Although this painful phase eventually passed, a benign view of nature and rejection of medical intervention persisted. Diane slipped from a large building under construction and, although horribly injured, refused to be taken to hospital. Ailments were often understood as symptoms of hoped-for cellular evolution. As John, too, avoided doctors, the cause of his long decline and death remains unclear; Still, the parasitic invasion seems like a good guess – judging by the two 10-inch worms that emerged from its body at different times.
Despite this and other tragedies recorded here, the book offers a fascinating picture of an “ideal city” created by the tireless and tireless work of its first inhabitants, “stupid scholars of endurance”, as one man put it. nicknamed.
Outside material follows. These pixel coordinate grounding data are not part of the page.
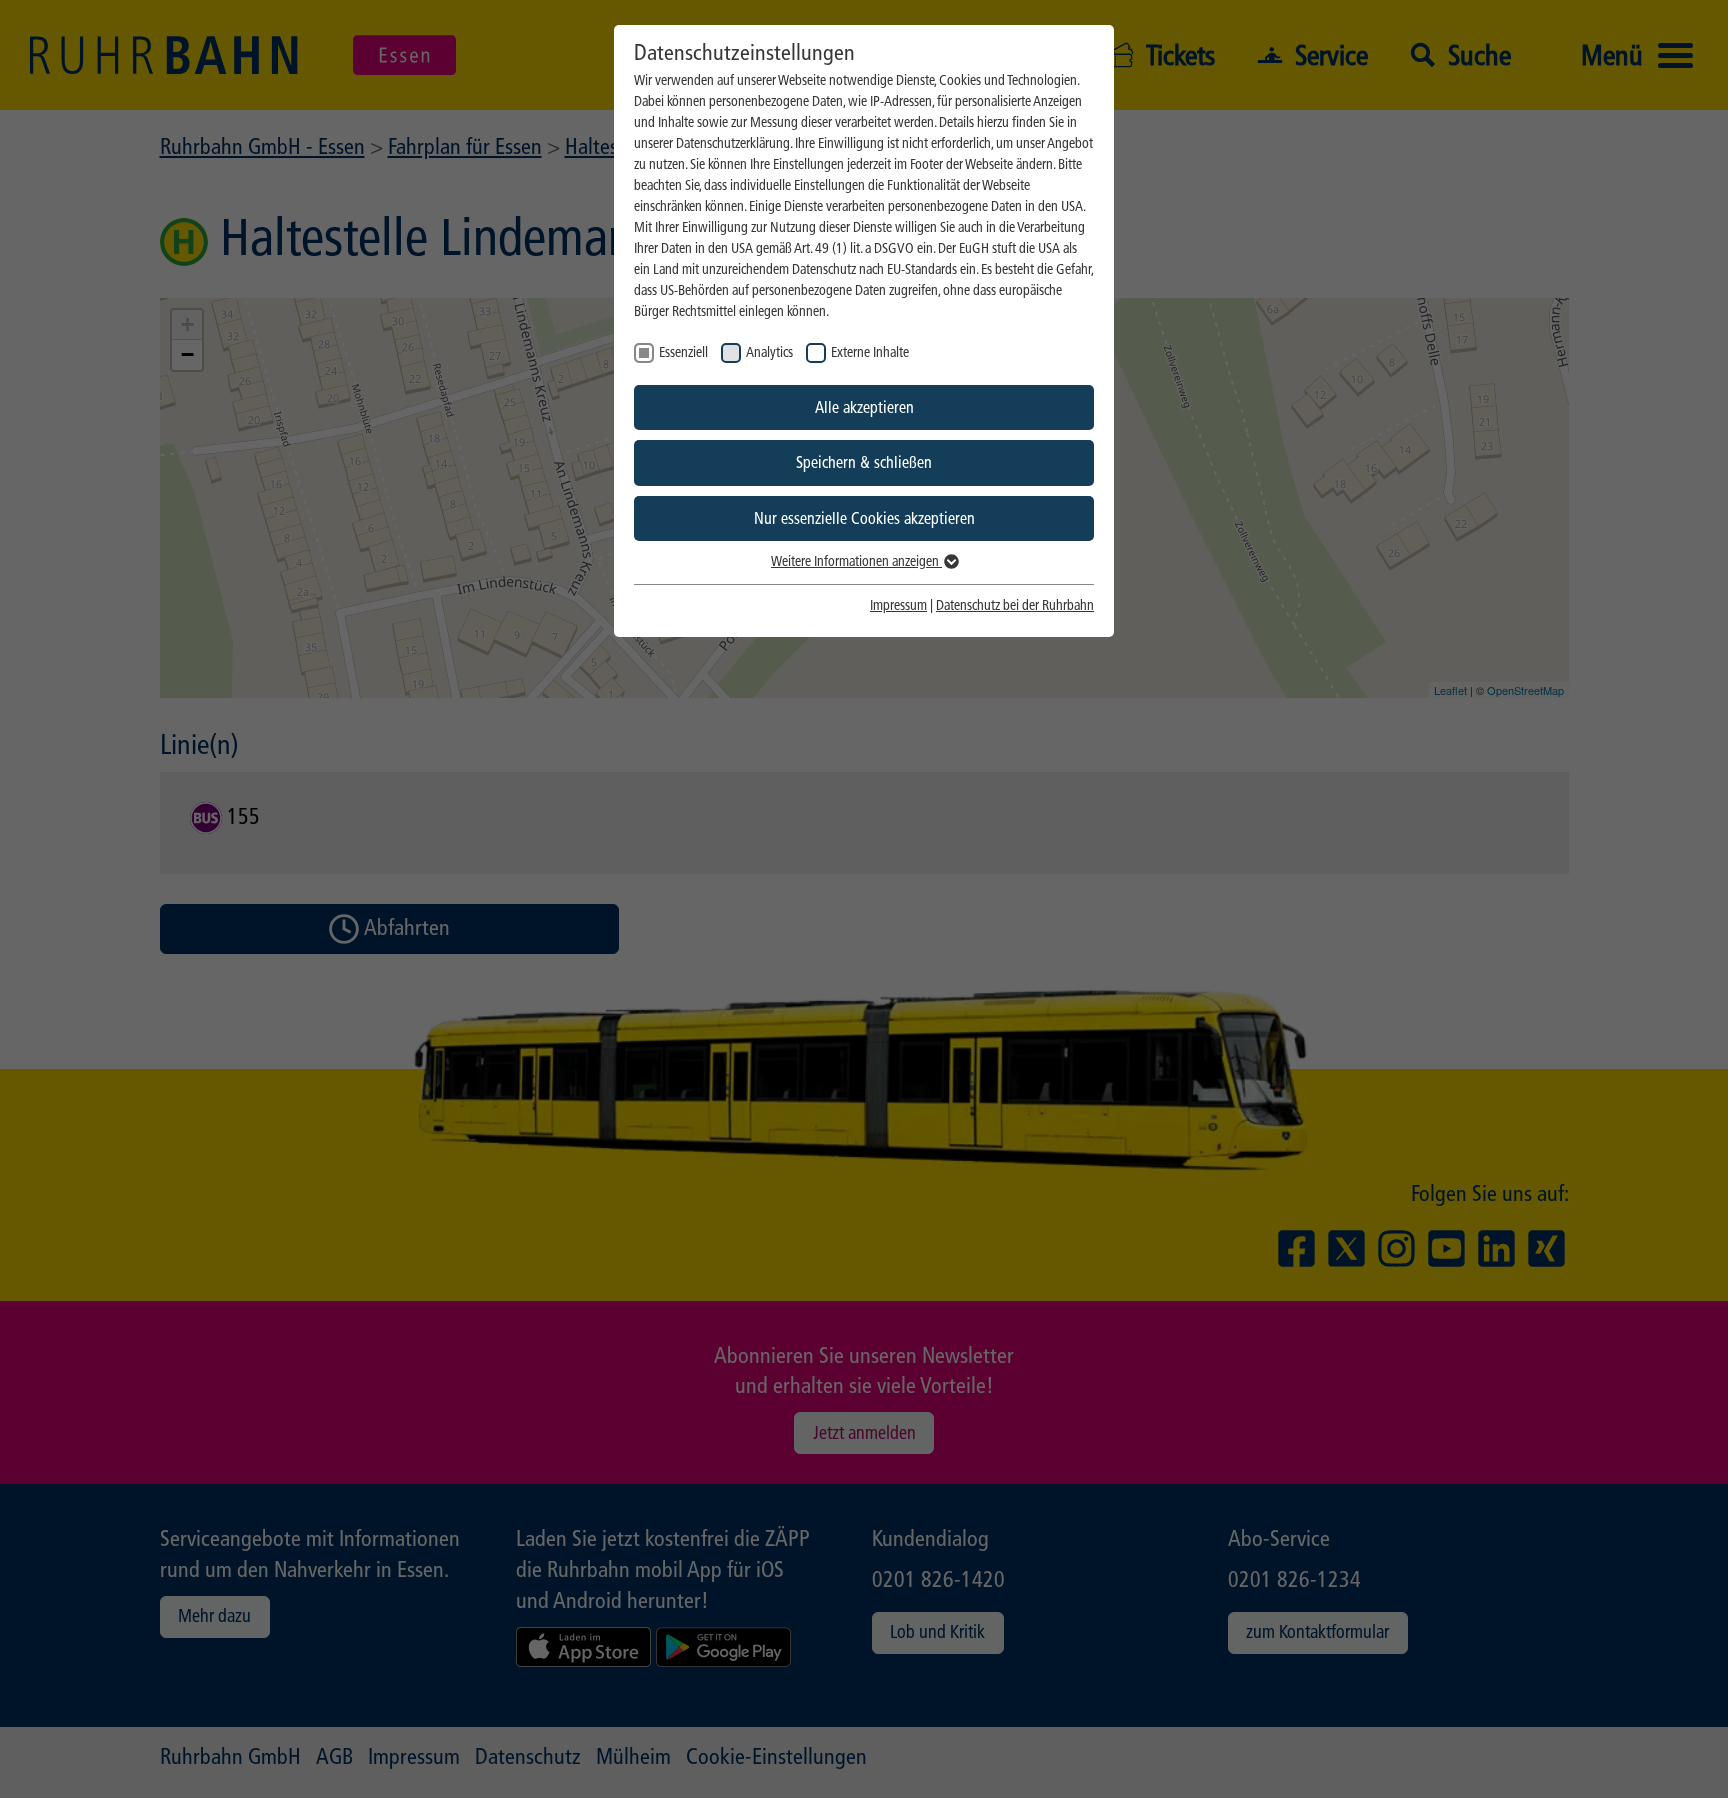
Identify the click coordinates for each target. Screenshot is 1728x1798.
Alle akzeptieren (864, 407)
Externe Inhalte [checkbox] (870, 352)
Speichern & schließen (864, 462)
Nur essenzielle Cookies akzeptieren (864, 518)
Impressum (898, 605)
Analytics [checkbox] (769, 352)
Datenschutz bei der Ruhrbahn (1015, 605)
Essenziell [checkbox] (683, 352)
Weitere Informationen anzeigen (856, 561)
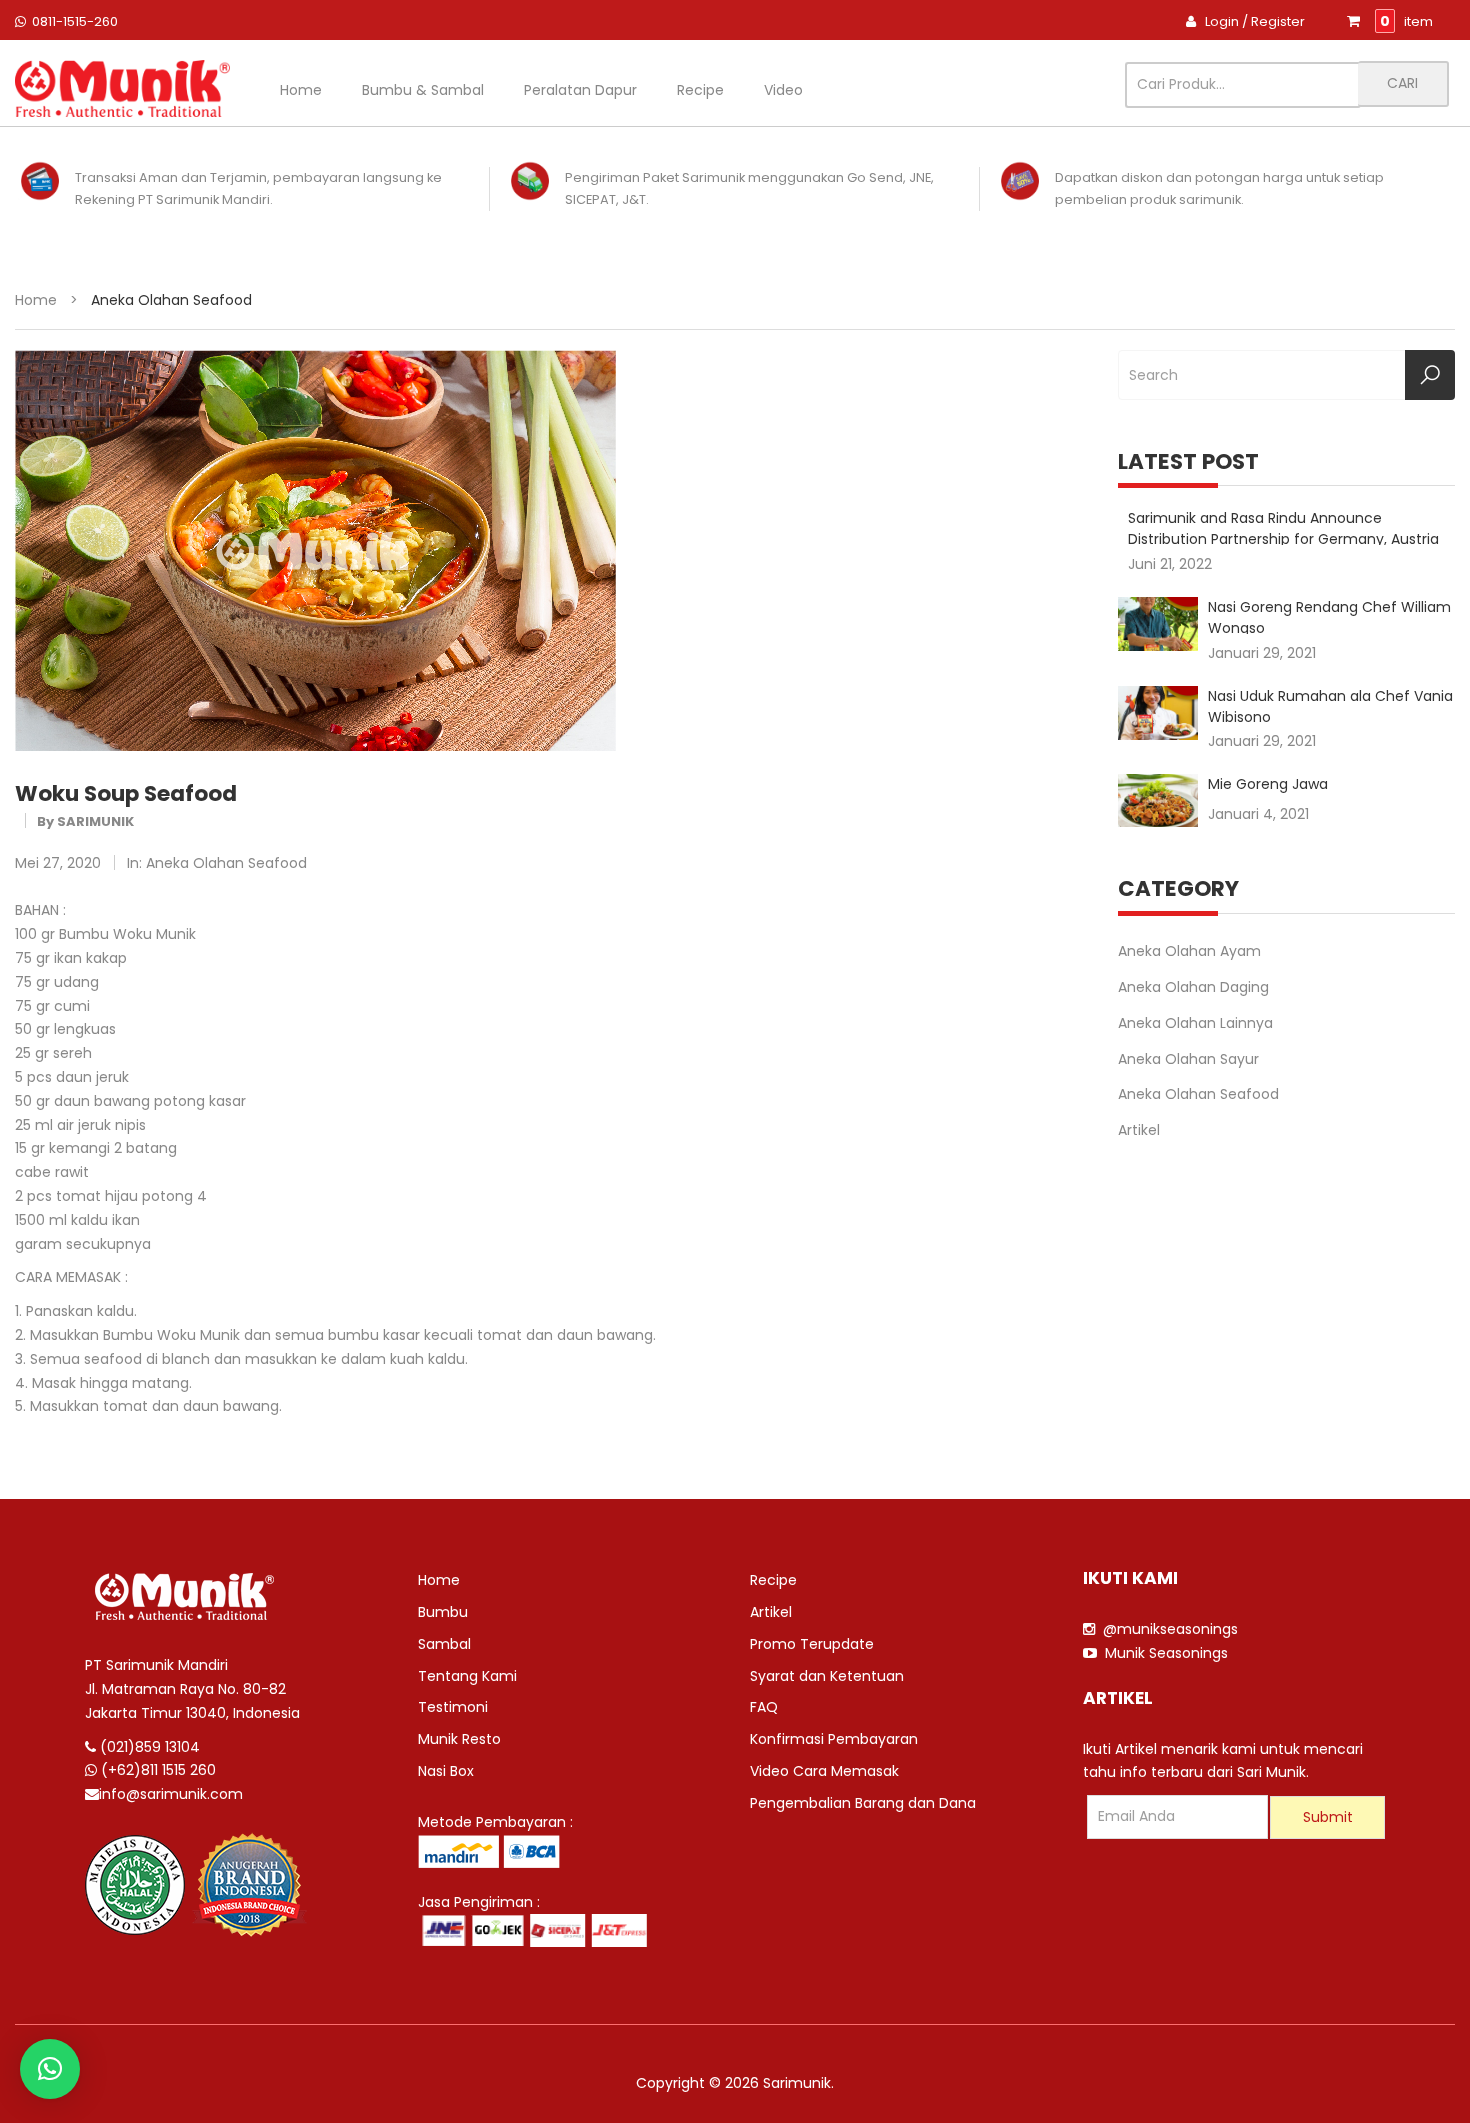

It’s also a clever portrayal of some of the key players in the experience and background and beliefs of Diane and John, two headstrong and driven spiritual adventurers.
The desire to understand their lives and deaths eventually led Akash and Auralice to return to Auroville in 2004 – and, disconcerting as it was to me, they remained with their own children, adopting the community way of life.
Katherine A. Powers, originally from Minnesota, is also a critic for the Wall Street Journal and the Washington Post.